• Records supplied:
────

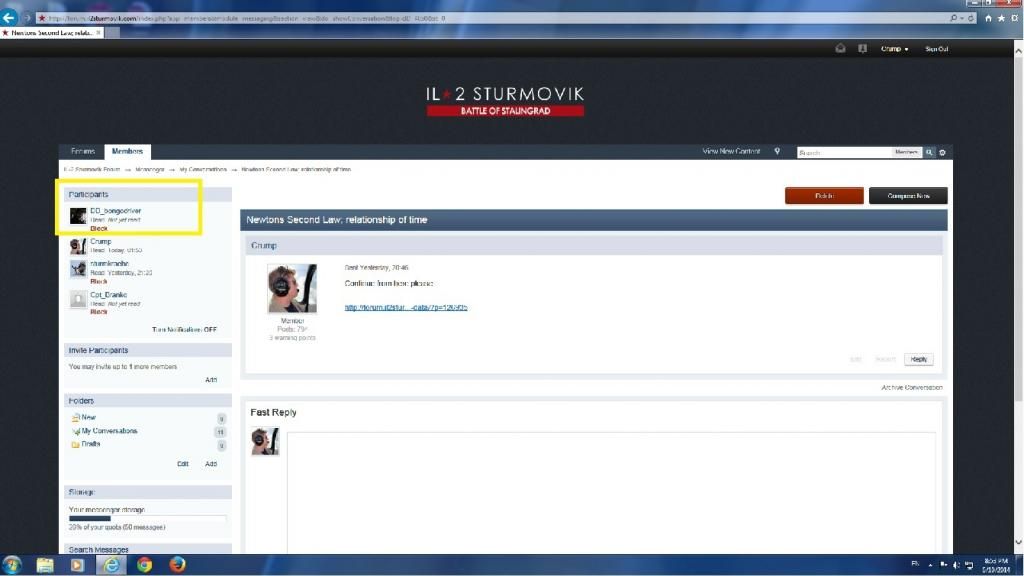This screenshot has width=1024, height=576.
Task: Open the messenger envelope icon in header
Action: click(x=841, y=48)
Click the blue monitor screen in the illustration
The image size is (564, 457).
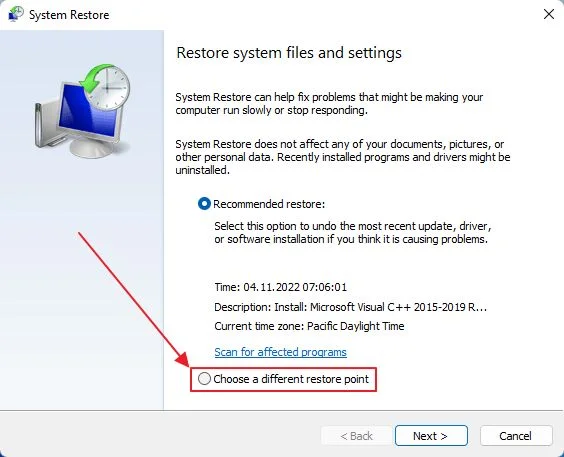tap(86, 110)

────

• Task: A picture must not appear in the copy. Transcribe exactly the lines from the one with "Click the blue" through the final line of the entries, both included, and no more.

• Reply:
Click the blue monitor screen in the illustration
The image size is (564, 457).
tap(86, 110)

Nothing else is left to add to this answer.